## EXERCISE
Without pictures, return the lines from the one containing "About Jen (53, 1342)" through the last line of the data below, exactly.

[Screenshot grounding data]
++++++++++
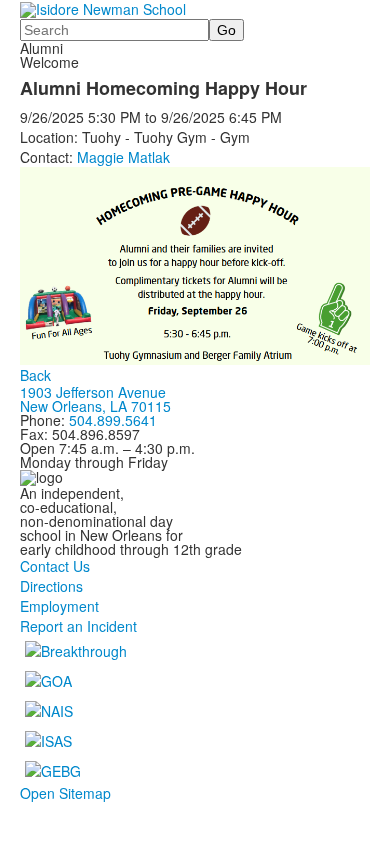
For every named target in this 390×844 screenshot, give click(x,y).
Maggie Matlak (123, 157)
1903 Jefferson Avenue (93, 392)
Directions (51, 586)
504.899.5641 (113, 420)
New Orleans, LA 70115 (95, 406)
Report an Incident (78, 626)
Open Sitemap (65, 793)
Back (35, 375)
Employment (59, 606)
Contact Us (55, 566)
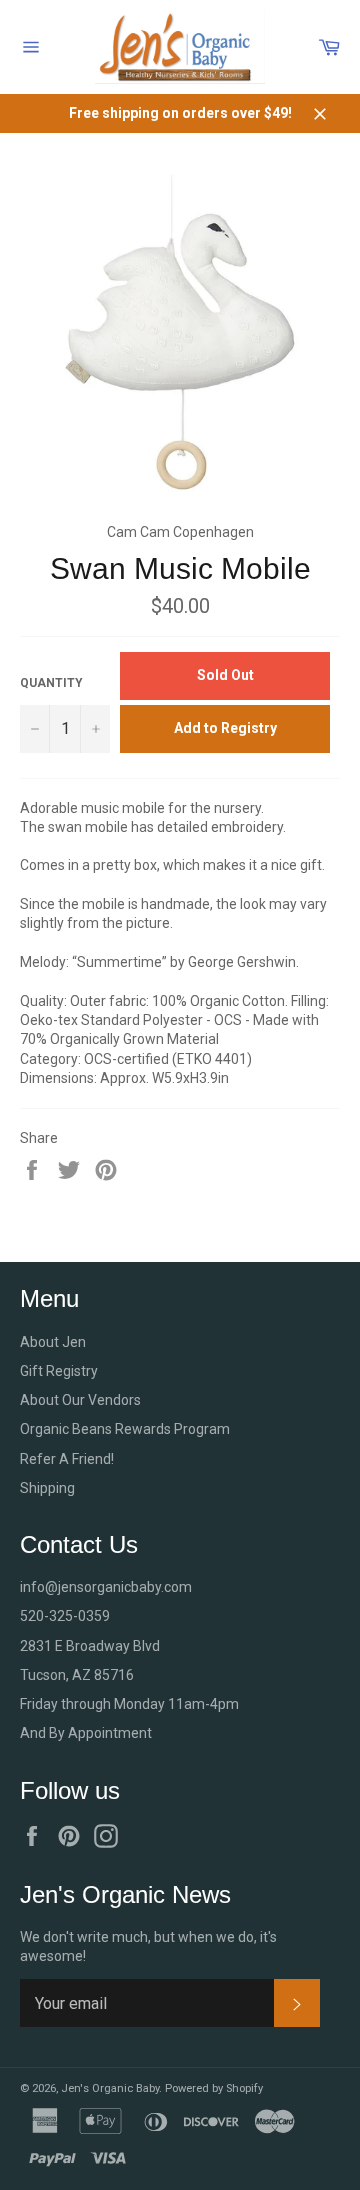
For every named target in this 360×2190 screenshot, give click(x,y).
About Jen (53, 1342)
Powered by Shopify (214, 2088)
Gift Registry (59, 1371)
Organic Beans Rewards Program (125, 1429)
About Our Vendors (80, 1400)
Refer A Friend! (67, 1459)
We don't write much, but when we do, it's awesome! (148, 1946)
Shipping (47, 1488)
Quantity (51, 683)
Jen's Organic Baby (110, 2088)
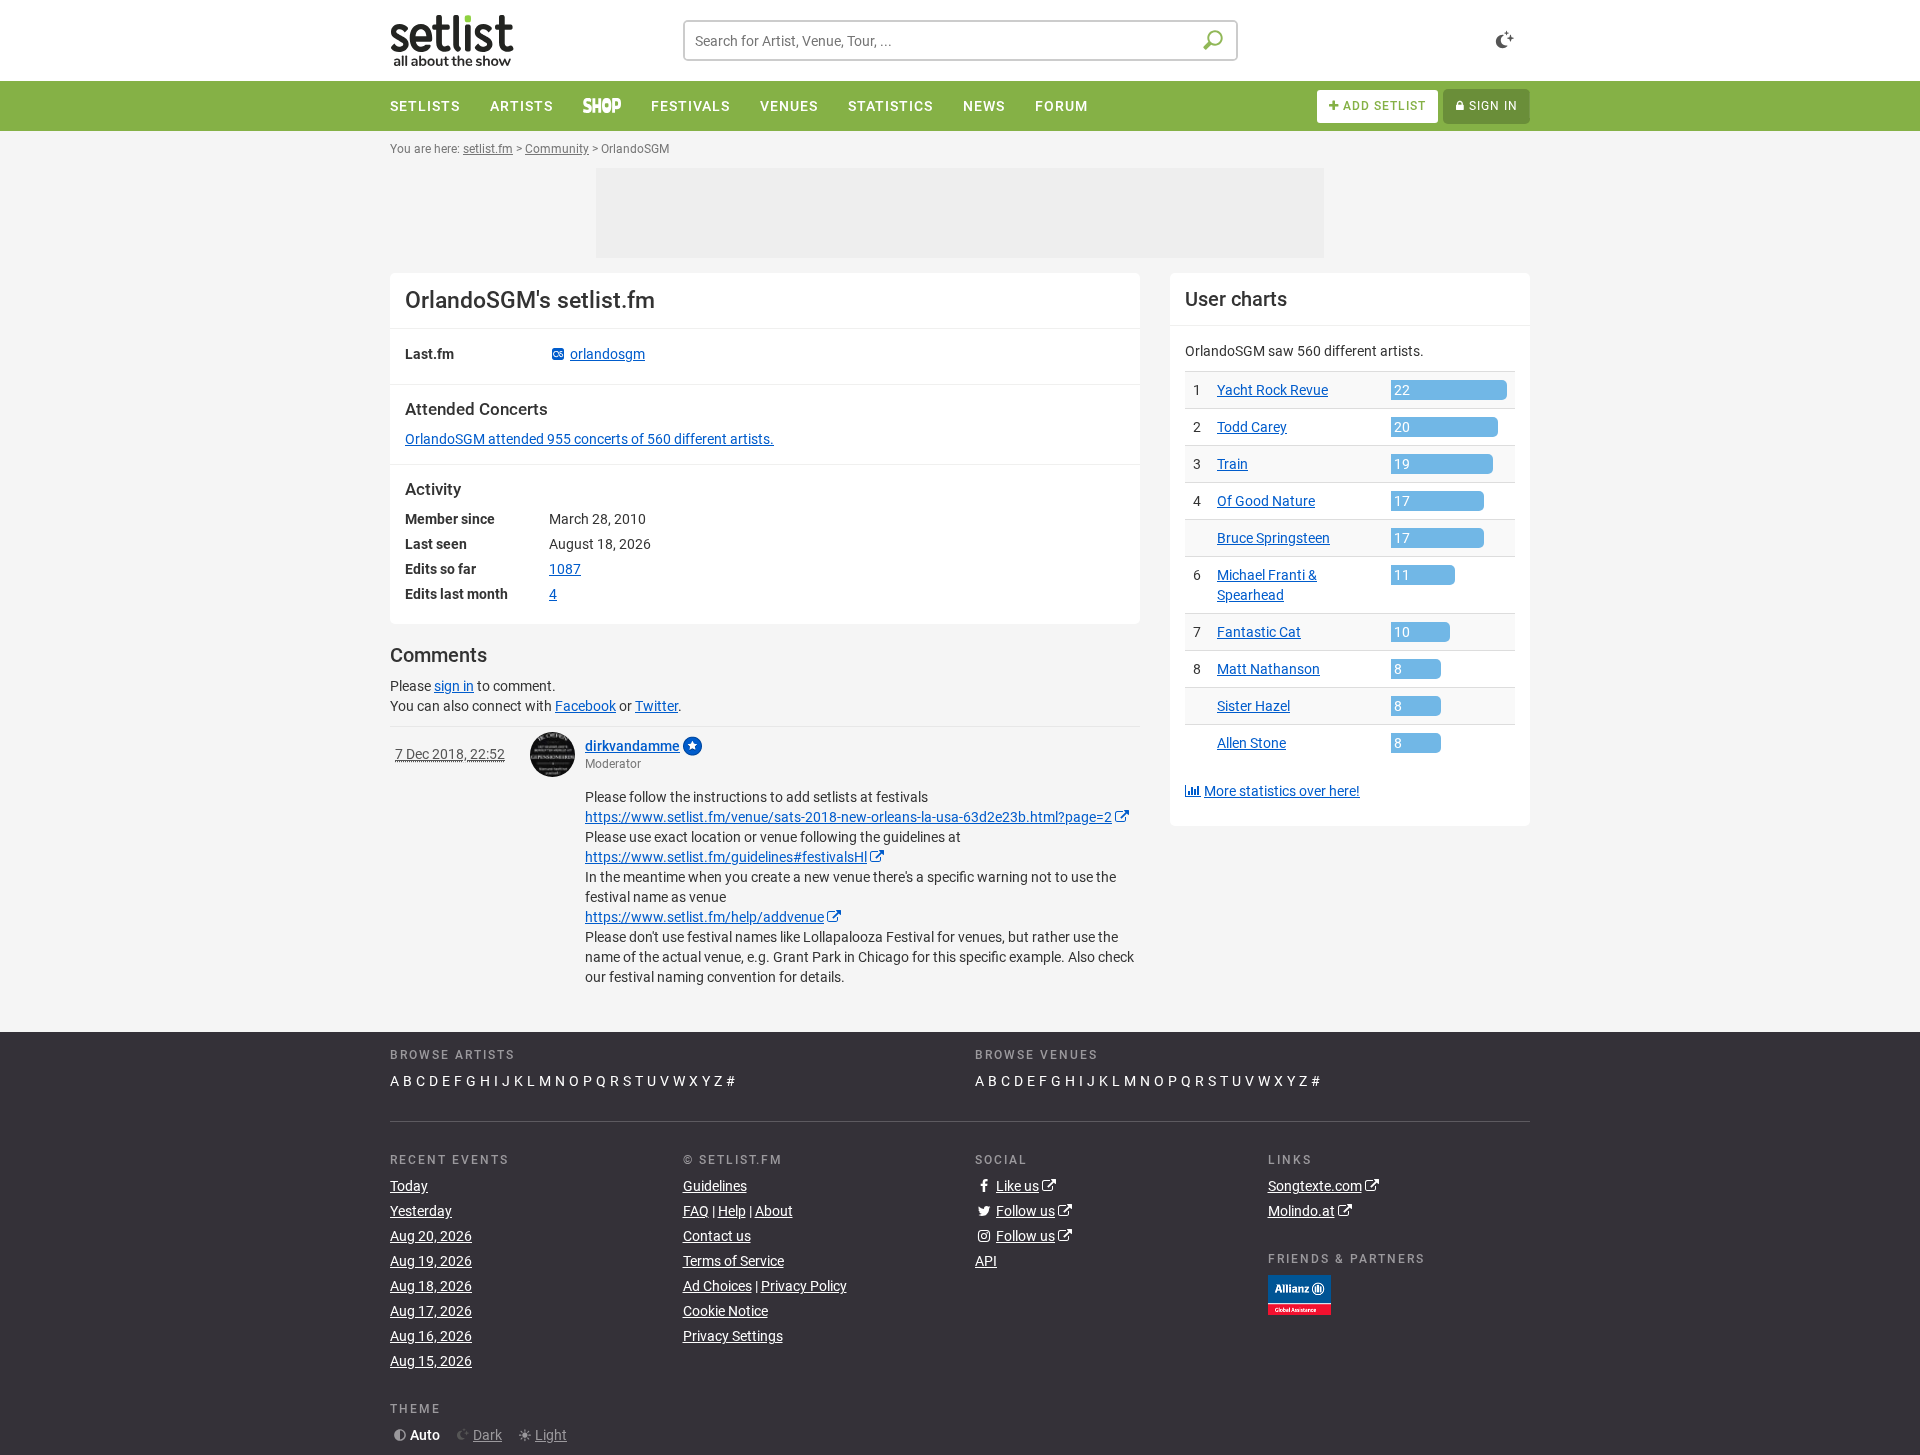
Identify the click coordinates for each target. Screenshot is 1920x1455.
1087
++++++++++
## WRITTEN ANSWER
About Jen (53, 1342)
Powered by Shopify (214, 2088)
Gift Registry (59, 1371)
Organic Beans Rewards Program (125, 1429)
About Our Vendors (80, 1400)
Refer A Friend! (67, 1459)
We don't write much, but when we do, it's awesome! (148, 1946)
Shipping (47, 1488)
Quantity (51, 683)
Jen's Organic Baby (110, 2088)
Identify the click coordinates for each target. Screenshot is 1920x1455.
1087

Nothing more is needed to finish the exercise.